Решение Кинга переработать книгу, написанную двадцатью годами раньше, конечно же, противоречиво[61], но не уникально в творчестве Кинга. Он частенько перерабатывал рассказы, готовя их к публикации в сборниках. Восстанавливая места, вырезанные из «Противостояния» перед первоначальной публикацией романа в 1977 г., он сместил время действия на десять лет вперед и переписал несколько глав. О «Стрелке» в интервью «Уолден бук рипорт» в июне 2003 г. Кинг говорит следующее: «Никакая это не роскошь… но насущная необходимость, сказать: „Давайте сделаем эту книгу более читабельной, давайте сделаем ее более увлекательной; давайте чуть прибавим скорости и действительно постараемся завлечь читателей“».

Внесенные Кингом изменения встречаются практически на каждой странице. Иногда это просто стилистическая правка.
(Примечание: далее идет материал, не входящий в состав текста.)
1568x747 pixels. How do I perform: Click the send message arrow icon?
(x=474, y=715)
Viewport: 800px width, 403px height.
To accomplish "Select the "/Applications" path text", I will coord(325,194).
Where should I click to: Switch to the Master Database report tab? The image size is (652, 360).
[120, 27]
Он убрал большинство наречий, следуя собственному совету в «Как писать книги», внес ясность в тех местах, где оставалось непонятным, к какому существительному относится последующее местоимение. В первоначальном варианте Роланд иной раз говорил на сленге 1970-х. Мог, к примеру, спросить: «Сечешь?».
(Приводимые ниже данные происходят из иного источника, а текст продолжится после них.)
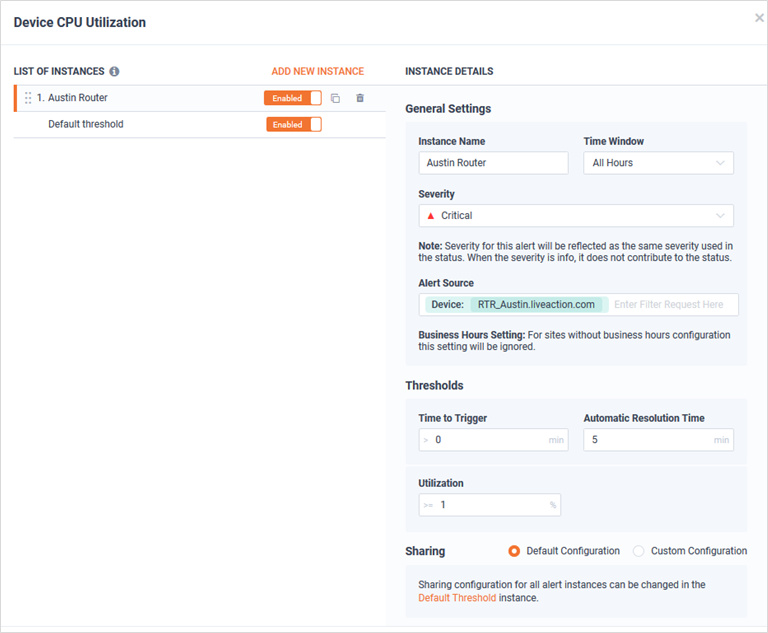Click the RTR_Austin.liveaction.com device filter chip
The width and height of the screenshot is (768, 633).
536,305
Во многих местах Кинг меняет диалоги, чтобы они больше соответствовали языку последующих книг, вводя такие конструкции, как «если тебя это устроит», «говорю, спасибо тебе», «спасибо, сэй». Он заменяет сезоны их эквивалентами в Срединном мире, например Новой Землей и Жатвой. Безымянные персонажи, вроде предшественника Корта и стрелка, который казнит Хакса, получают имена.

Вторая группа изменений относится к исправлению ошибок, которые прокрались в первоначальный текст. Роланд более не читает журналы в Талле; это маловероятно, поскольку бумага стала редким товаром. Нет больше упоминаний о, скажем, электрическом свете. Зато появляются «искрянки». Уточняется имя Алена Джонса (в первоначальном тексте он — Allen, в последующих книгах — Alain). Кинг объясняет путаницу продолжительностью путешествия Роланда, которое измеряется то ли десятилетиями, то ли тысячелетиями.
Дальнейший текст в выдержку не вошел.